Problem requirements => Quote the whole listing word for word. Do not include the pictures.

_ _ _

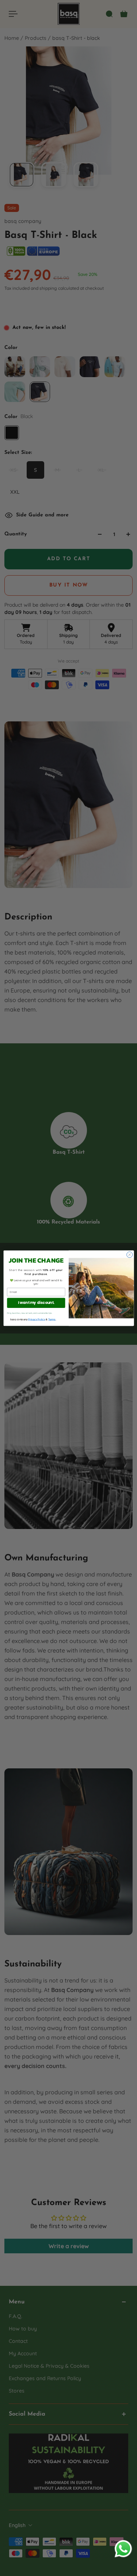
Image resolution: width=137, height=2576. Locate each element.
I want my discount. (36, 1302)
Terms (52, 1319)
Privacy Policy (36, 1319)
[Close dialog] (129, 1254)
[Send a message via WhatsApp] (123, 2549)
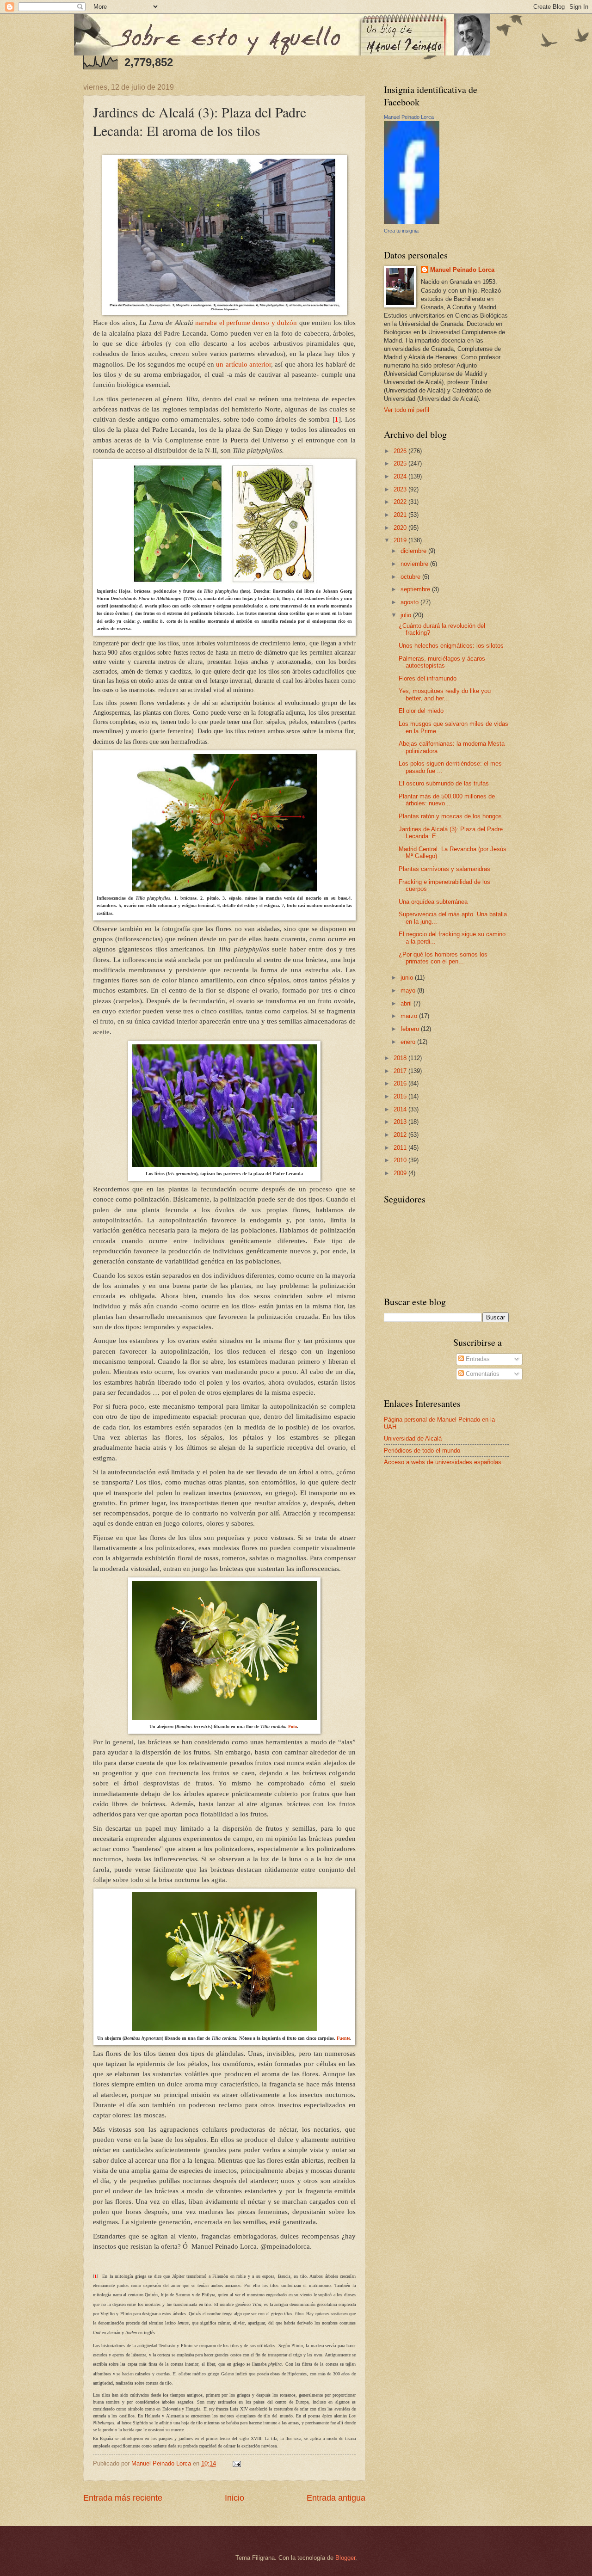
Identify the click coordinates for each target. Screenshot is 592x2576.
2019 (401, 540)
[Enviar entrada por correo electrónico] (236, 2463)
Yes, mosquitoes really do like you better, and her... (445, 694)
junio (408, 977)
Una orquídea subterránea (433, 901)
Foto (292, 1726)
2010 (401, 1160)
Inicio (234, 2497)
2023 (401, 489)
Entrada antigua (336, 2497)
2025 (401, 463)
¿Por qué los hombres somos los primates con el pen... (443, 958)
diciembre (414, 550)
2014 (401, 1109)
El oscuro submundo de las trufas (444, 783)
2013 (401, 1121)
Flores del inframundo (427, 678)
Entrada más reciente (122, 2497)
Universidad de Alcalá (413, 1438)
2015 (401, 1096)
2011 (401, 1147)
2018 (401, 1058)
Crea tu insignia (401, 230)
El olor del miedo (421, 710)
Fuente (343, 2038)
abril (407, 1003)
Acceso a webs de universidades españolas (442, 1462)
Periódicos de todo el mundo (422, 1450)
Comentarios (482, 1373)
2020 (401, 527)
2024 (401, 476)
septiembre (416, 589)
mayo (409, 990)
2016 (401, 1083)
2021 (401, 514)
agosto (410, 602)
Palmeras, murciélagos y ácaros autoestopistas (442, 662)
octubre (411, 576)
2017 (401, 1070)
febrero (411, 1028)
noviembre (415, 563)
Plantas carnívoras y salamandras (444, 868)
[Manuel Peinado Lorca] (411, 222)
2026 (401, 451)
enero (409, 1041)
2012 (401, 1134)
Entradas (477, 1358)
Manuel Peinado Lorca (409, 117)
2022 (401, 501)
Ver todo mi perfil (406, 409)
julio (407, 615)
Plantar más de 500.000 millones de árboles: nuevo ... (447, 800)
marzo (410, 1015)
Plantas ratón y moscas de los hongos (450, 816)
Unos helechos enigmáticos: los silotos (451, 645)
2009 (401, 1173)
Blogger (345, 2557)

_ _ _

Answer to the exercise =>
Image resolution: width=137, height=2576. Locate each element.
I want my discount. (36, 1302)
Terms (52, 1319)
Privacy Policy (36, 1319)
[Close dialog] (129, 1254)
[Send a message via WhatsApp] (123, 2549)
Identify the click coordinates for each target. Screenshot is 592x2576.
2019 (401, 540)
[Enviar entrada por correo electrónico] (236, 2463)
Yes, mosquitoes really do like you better, and her... (445, 694)
junio (408, 977)
Una orquídea subterránea (433, 901)
Foto (292, 1726)
2010 (401, 1160)
Inicio (234, 2497)
2023 (401, 489)
Entrada antigua (336, 2497)
2025 (401, 463)
¿Por qué los hombres somos los primates con el pen... (443, 958)
diciembre (414, 550)
2014 (401, 1109)
El oscuro submundo de las trufas (444, 783)
2013 (401, 1121)
Flores del inframundo (427, 678)
Entrada más reciente (122, 2497)
Universidad de Alcalá (413, 1438)
2015 (401, 1096)
2011 (401, 1147)
2018 (401, 1058)
Crea tu insignia (401, 230)
El olor del miedo (421, 710)
Fuente (343, 2038)
abril (407, 1003)
Acceso a webs de universidades españolas (442, 1462)
Periódicos de todo el mundo (422, 1450)
Comentarios (482, 1373)
2020 (401, 527)
2024 (401, 476)
septiembre (416, 589)
mayo (409, 990)
2016 (401, 1083)
2021 (401, 514)
agosto (410, 602)
Palmeras, murciélagos y ácaros autoestopistas (442, 662)
octubre (411, 576)
2017 (401, 1070)
febrero (411, 1028)
noviembre (415, 563)
Plantas carnívoras y salamandras (444, 868)
[Manuel Peinado Lorca] (411, 222)
2026 (401, 451)
enero (409, 1041)
2012 (401, 1134)
Entradas (477, 1358)
Manuel Peinado Lorca (409, 117)
2022 (401, 501)
Ver todo mi perfil (406, 409)
julio (407, 615)
Plantar más de 500.000 millones de árboles: nuevo ... (447, 800)
marzo (410, 1015)
Plantas ratón y moscas de los hongos (450, 816)
Unos helechos enigmáticos: los silotos (451, 645)
2009 (401, 1173)
Blogger (345, 2557)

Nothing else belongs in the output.